:: WORK ITEM ::
Give again the lines from the line with "Delete the New location place" to the last line of the records, exactly and in full. Do not carry over any pictures.

(Saved data entries)
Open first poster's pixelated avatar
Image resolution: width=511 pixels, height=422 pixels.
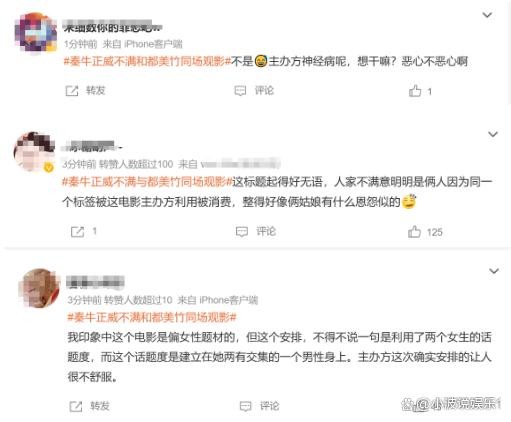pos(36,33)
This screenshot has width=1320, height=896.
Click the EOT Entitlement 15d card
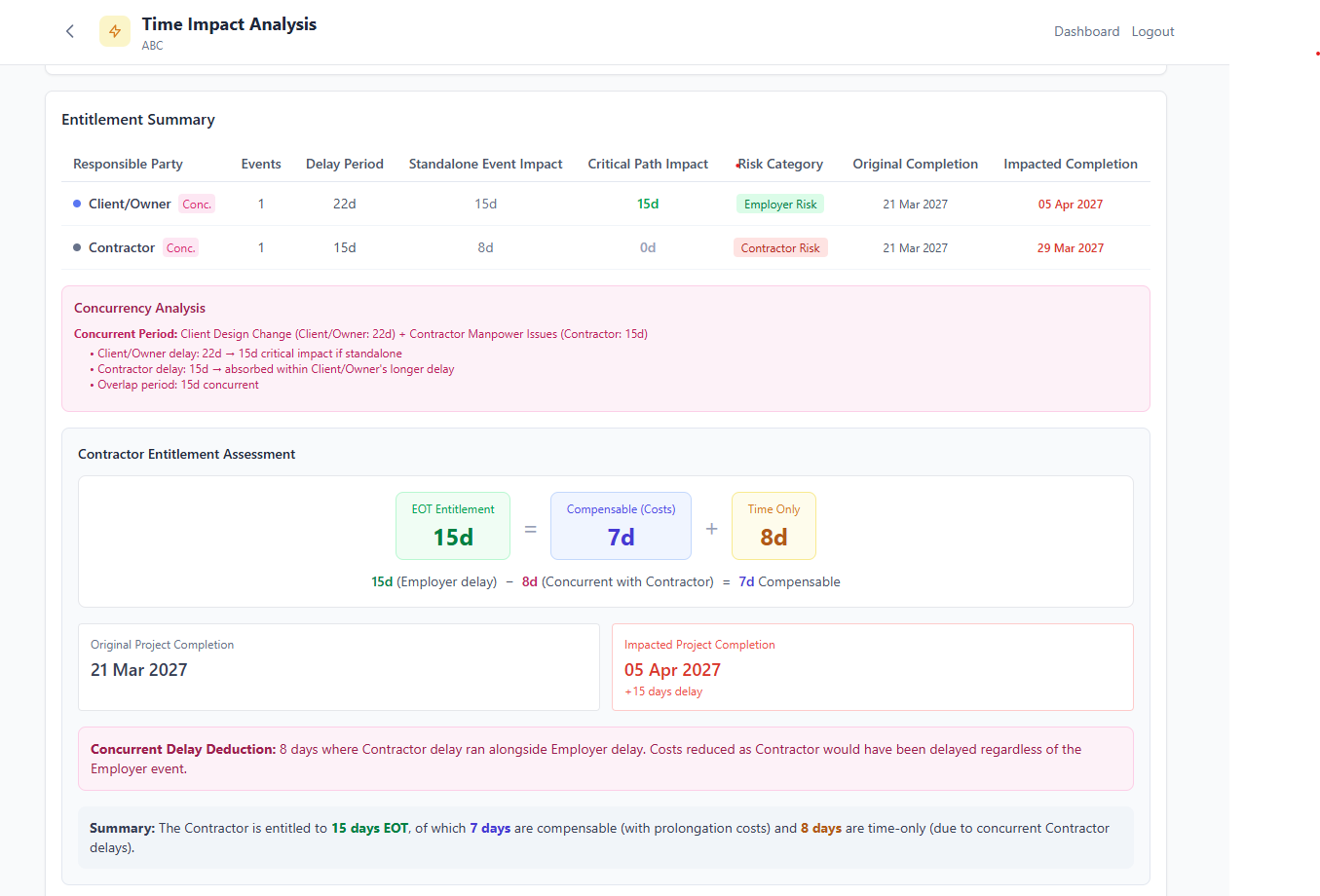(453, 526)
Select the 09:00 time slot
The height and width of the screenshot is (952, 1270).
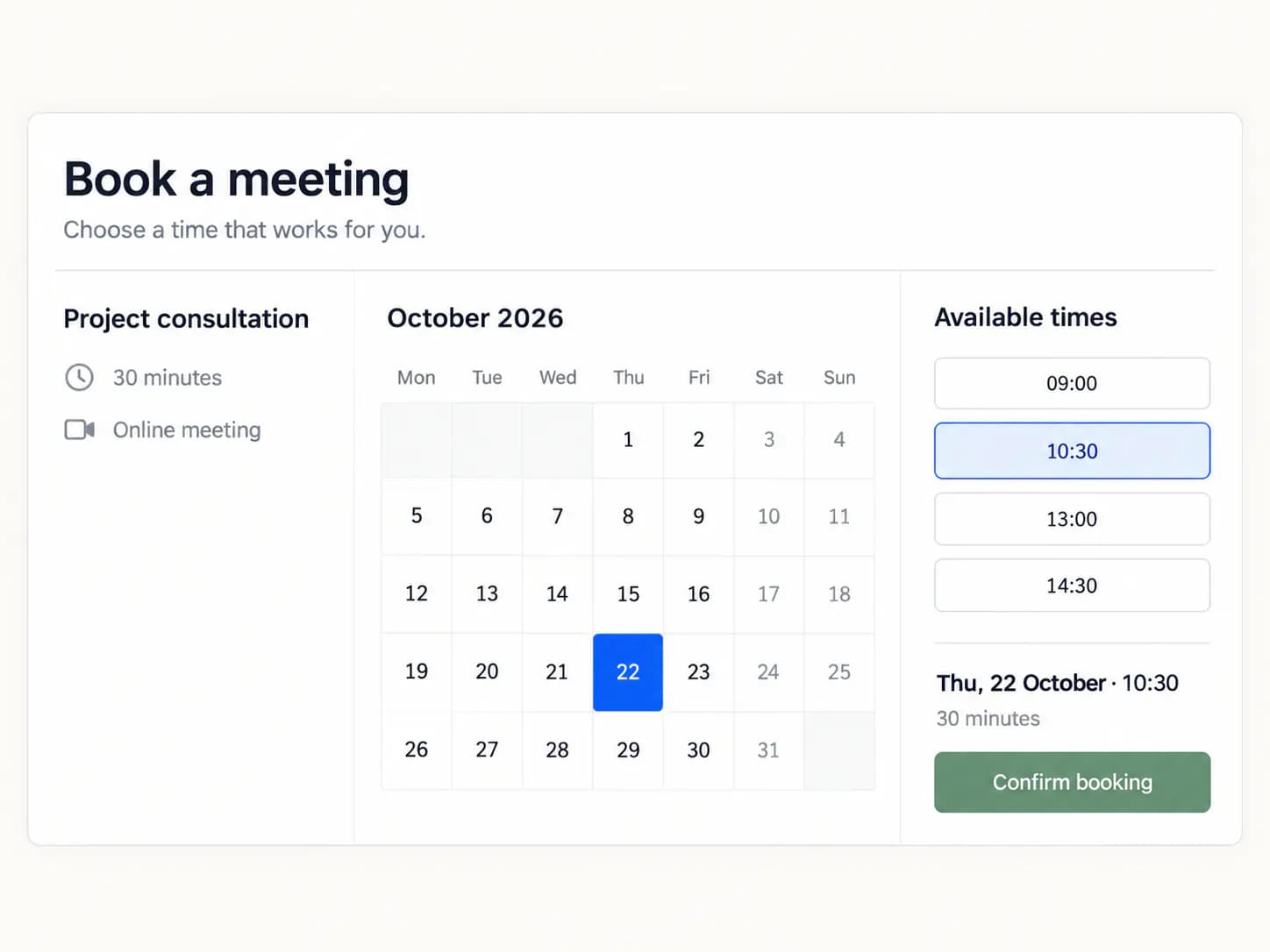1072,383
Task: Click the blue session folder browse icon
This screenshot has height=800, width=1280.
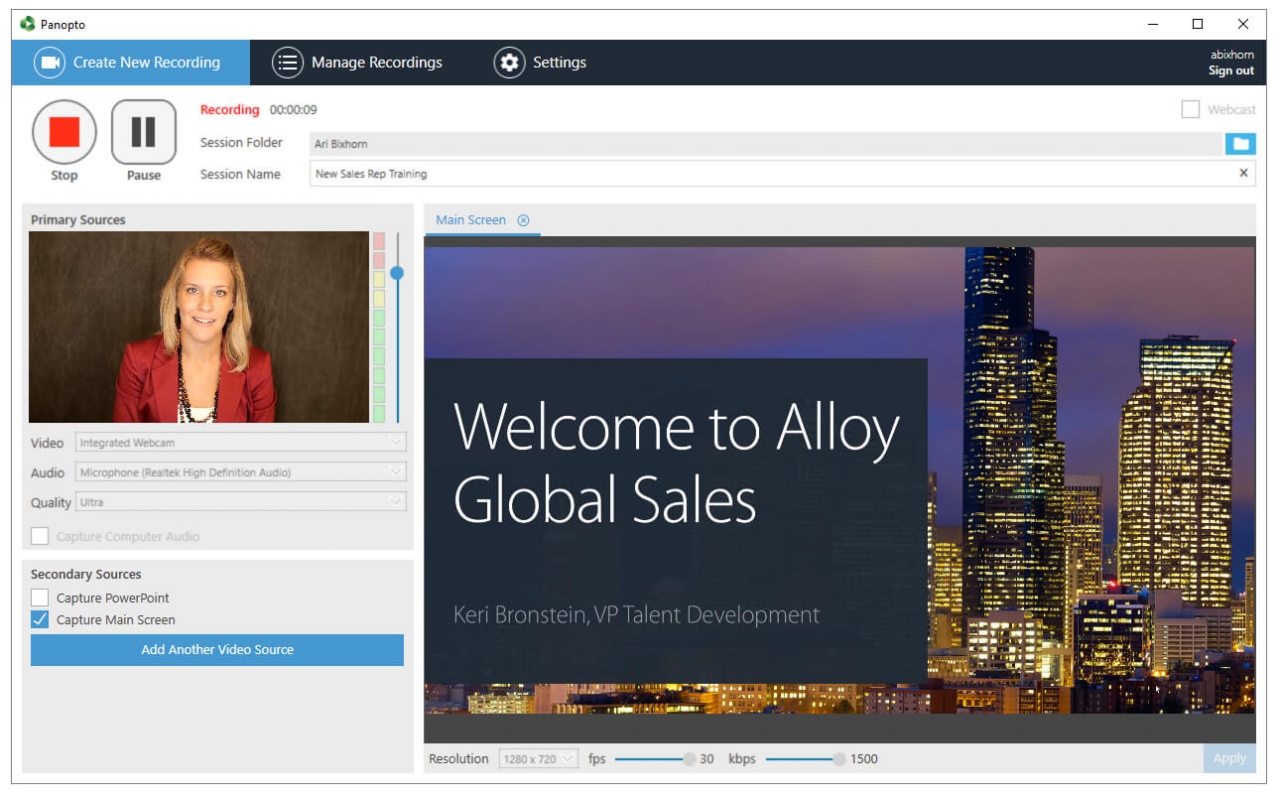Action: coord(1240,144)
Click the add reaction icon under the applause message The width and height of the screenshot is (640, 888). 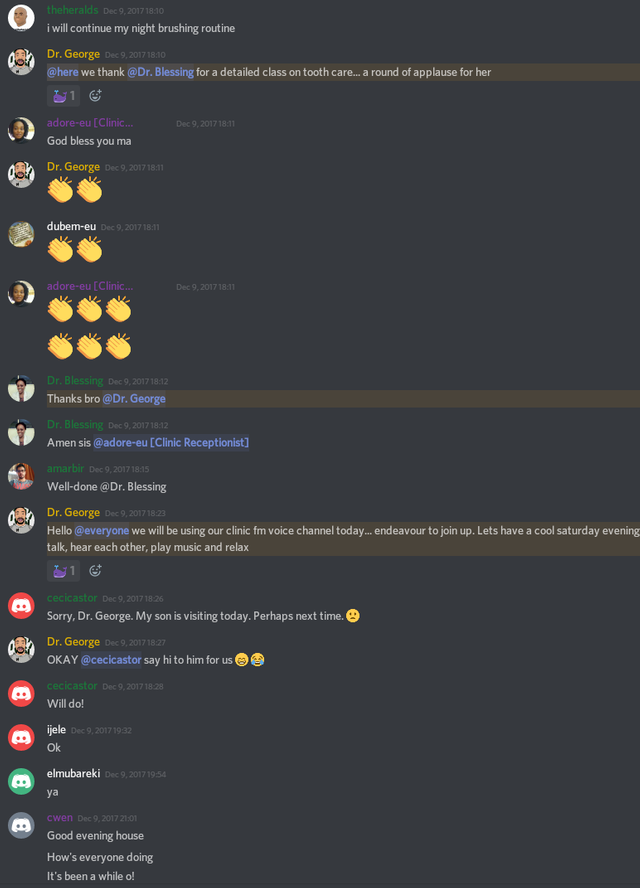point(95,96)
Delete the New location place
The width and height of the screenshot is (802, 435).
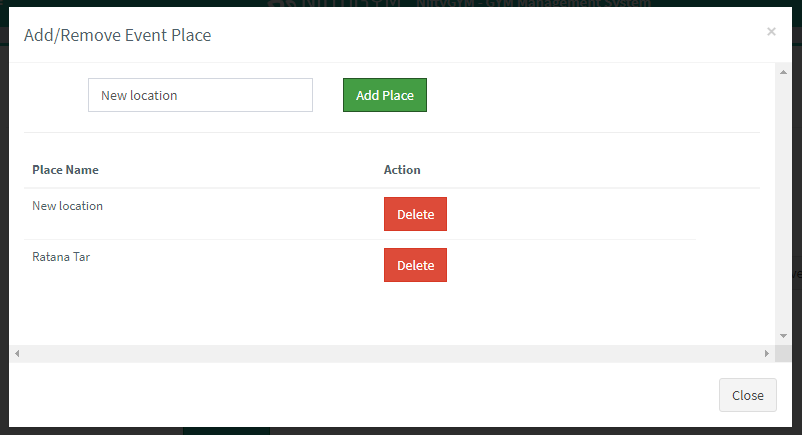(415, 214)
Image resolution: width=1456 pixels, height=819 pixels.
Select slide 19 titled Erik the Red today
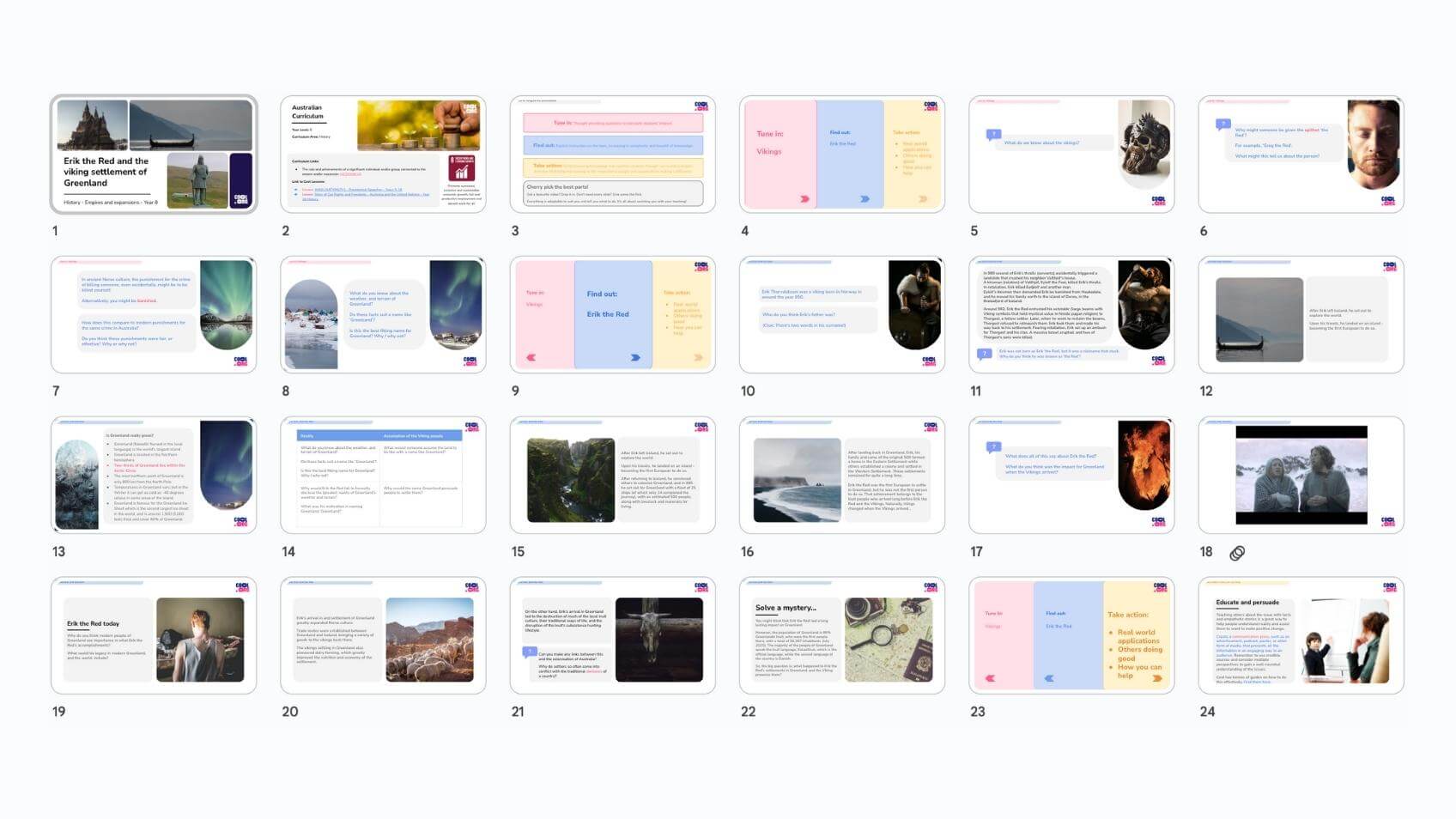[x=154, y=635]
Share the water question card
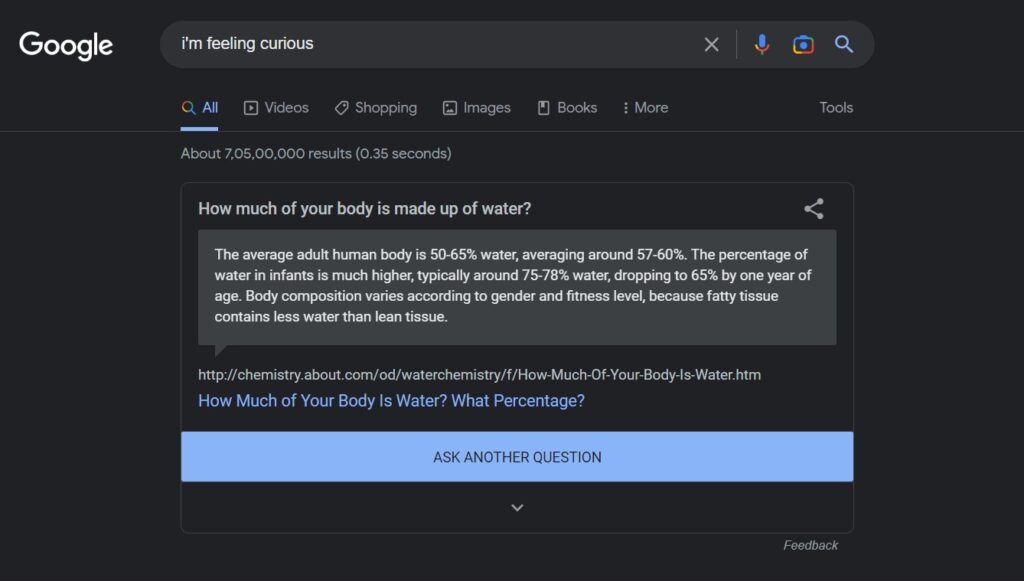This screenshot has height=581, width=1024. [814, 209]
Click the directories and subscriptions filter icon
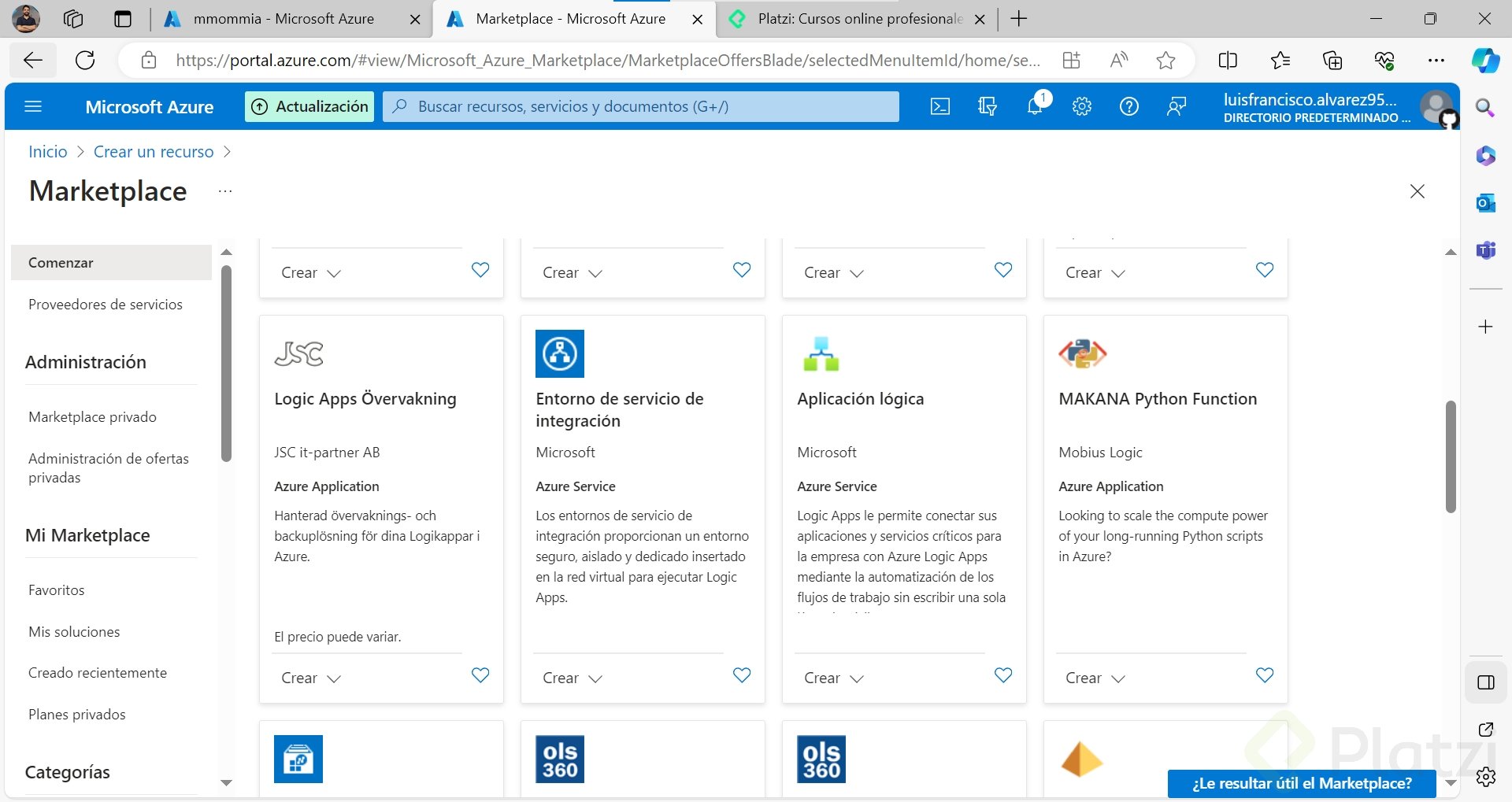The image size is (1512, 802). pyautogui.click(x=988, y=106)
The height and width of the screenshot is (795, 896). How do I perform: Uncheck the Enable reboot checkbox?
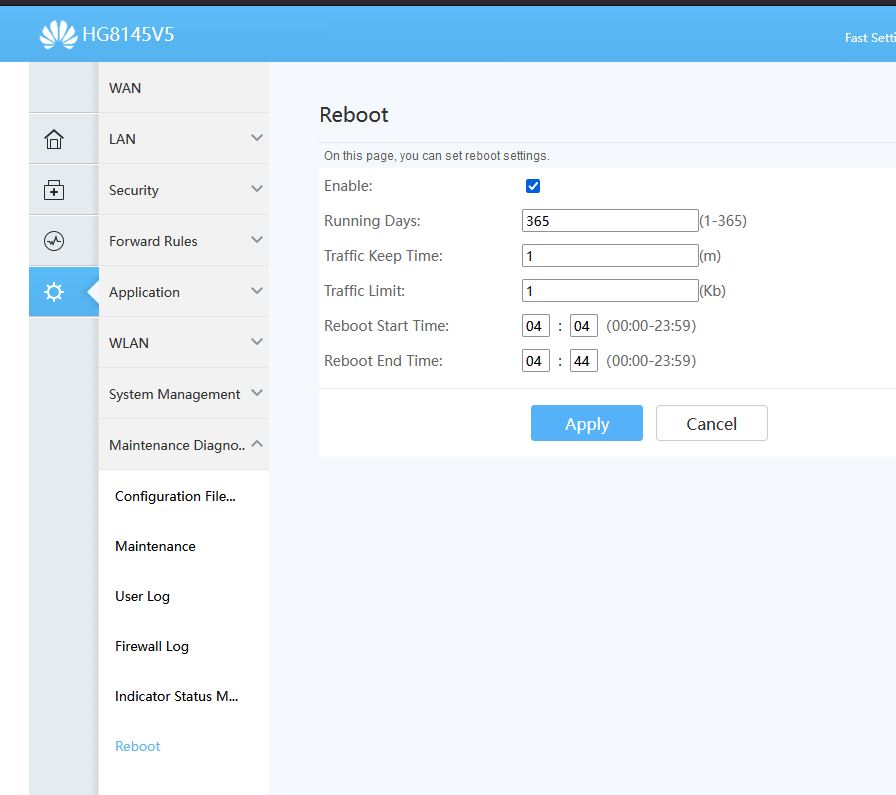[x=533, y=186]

:: OUTPUT FOR THIS EXERCISE ::
Delete the New location place
The width and height of the screenshot is (802, 435).
(415, 214)
Image resolution: width=1456 pixels, height=819 pixels.
Select slide 19 titled Erik the Red today
[x=154, y=635]
Share the water question card
This screenshot has height=581, width=1024. [814, 209]
Click the directories and subscriptions filter icon
The image size is (1512, 802). pyautogui.click(x=988, y=106)
The height and width of the screenshot is (795, 896). How do I perform: Uncheck the Enable reboot checkbox?
[x=533, y=186]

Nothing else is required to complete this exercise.